Cavet – I’m not disputing that there are no such things as structural ‘mal-alignment’ seen in spinal abnormalities such as; scoliosis (curvature of the spine), a forwards slippage (an anterolisthesis) or a backwards slippage (an retrolisthesis) of spinal segments. Just pointing out that inflammation can contribute to the changing of our sensation back from these spinal facet joints.

In the short term, the inflammation makes the associated nerves more sensitive to sending the signal of pain or an altered sensation – it lowers the threshold for the signal to be sent. This is a change from the nerves’ normal state as they otherwise would not send the signal. This phenomenon is still very painful and annoying but in its essence it is a protective mechanism – and if managed well, won’t last forever.
If an organism (human in this case) did not feel pain and continued to load inflamed tissues, more tissue irritation and inflammation would occur. This would feedback into the cycle and would likely lead to increased tissue damage at the site of injury.
In the long-term, if a spinal segment is re-injured again and again, inflammation can contribute to an accelerated degeneration of involved spinal structures. It is the same inflammatory cycle that also causes sensitisation of the nerves involved – both at the local level of the spine but also at higher levels in our brain where the involved nerve reports back to. Which highlights that staying consistent with managing the tissues of your spine as a preventative is a really important.

After a back pain episode has occurred and then subsided, remembering what the pain like can be a good thing. Although, an unpleasant memory it helps drive the need to be careful, work towards keeping the area strong and limber and knowing when to rest. Remembering the episode also helps stay focused on safely exposing your tissues to forces – which is the key of rehabilitation.

Fun fact: did you know the outer layer of the disc actually has nerves that supply it? Pictured below are the little nerves that supply the outer layers of the annulus fibrosus.

anatomy4

When will it resolve?

Having a game plan and seeking the expertise of a practitioner is indeed crucial when dealing with back injuries, including disc-related issues. While the typical time frame for recovery from back injuries is often around six weeks, it’s important to take proactive steps rather than simply waiting and hoping for the best outcome, especially if you have experienced previous episodes of back pain.

A skilled practitioner can assess and diagnose the injury, taking into account any clinical red flags that may indicate more severe underlying conditions. In such cases, appropriate referrals to specialists may be necessary.

Treatment provided by a practitioner can help alleviate symptoms, improve sleep quality, and facilitate a smoother return to work or daily activities. They can also assist in building confidence and provide structured guidance by gradually exposing your tissues to controlled loads. This approach, coupled with progressive exercises tailored to your capacity, can help prevent relapses and promote long-term recovery.

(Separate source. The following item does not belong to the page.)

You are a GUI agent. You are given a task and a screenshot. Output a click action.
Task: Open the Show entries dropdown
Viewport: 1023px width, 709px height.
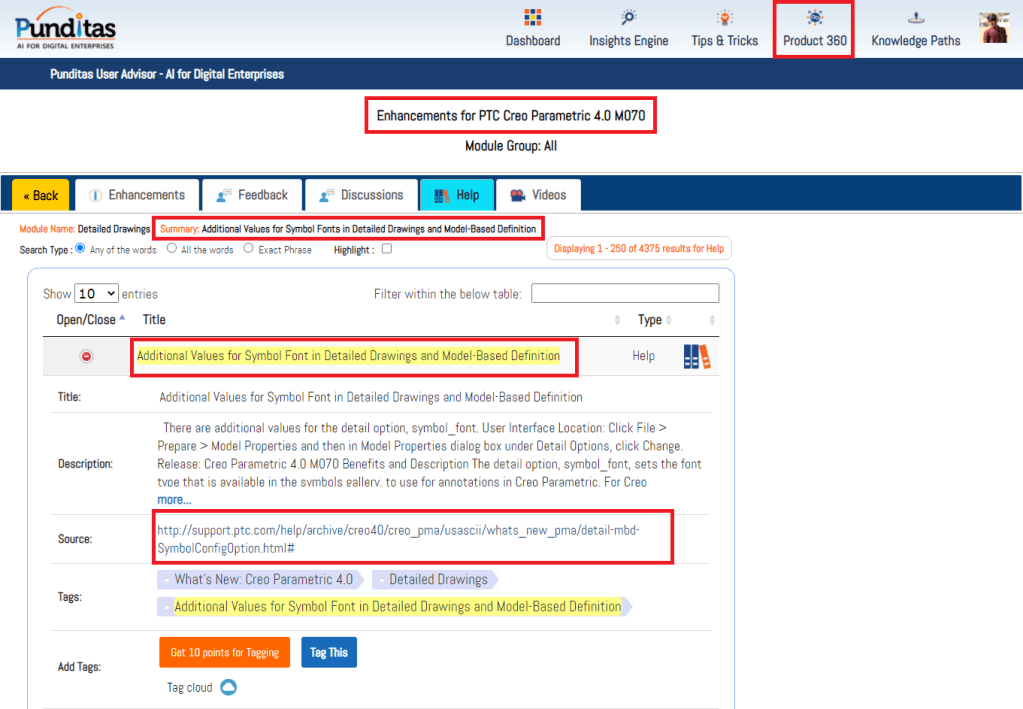point(96,294)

Additionally, practitioners can advocate for your case or coordinate care by writing letters to your employer or collaborating with other healthcare professionals. They may also recommend radiological imaging when necessary to further assess the extent of the injury.
Working closely with a practitioner allows for a tailored management plan specific to your case. They can help identify and modify contributing factors to reduce symptoms and improve overall management of your condition.

Having a management plan in place for lower back pain or recurrent episodes of back pain puts you in control of your own well-being and enables you to seek assistance when needed. It empowers you to take an active role in managing your pain and allows you to regain control over your daily activities and quality of life.

If you are experiencing pain, seek the help of a qualified health professional who can assist in addressing inflammation, guide your recovery, and help you get back to where you want to be.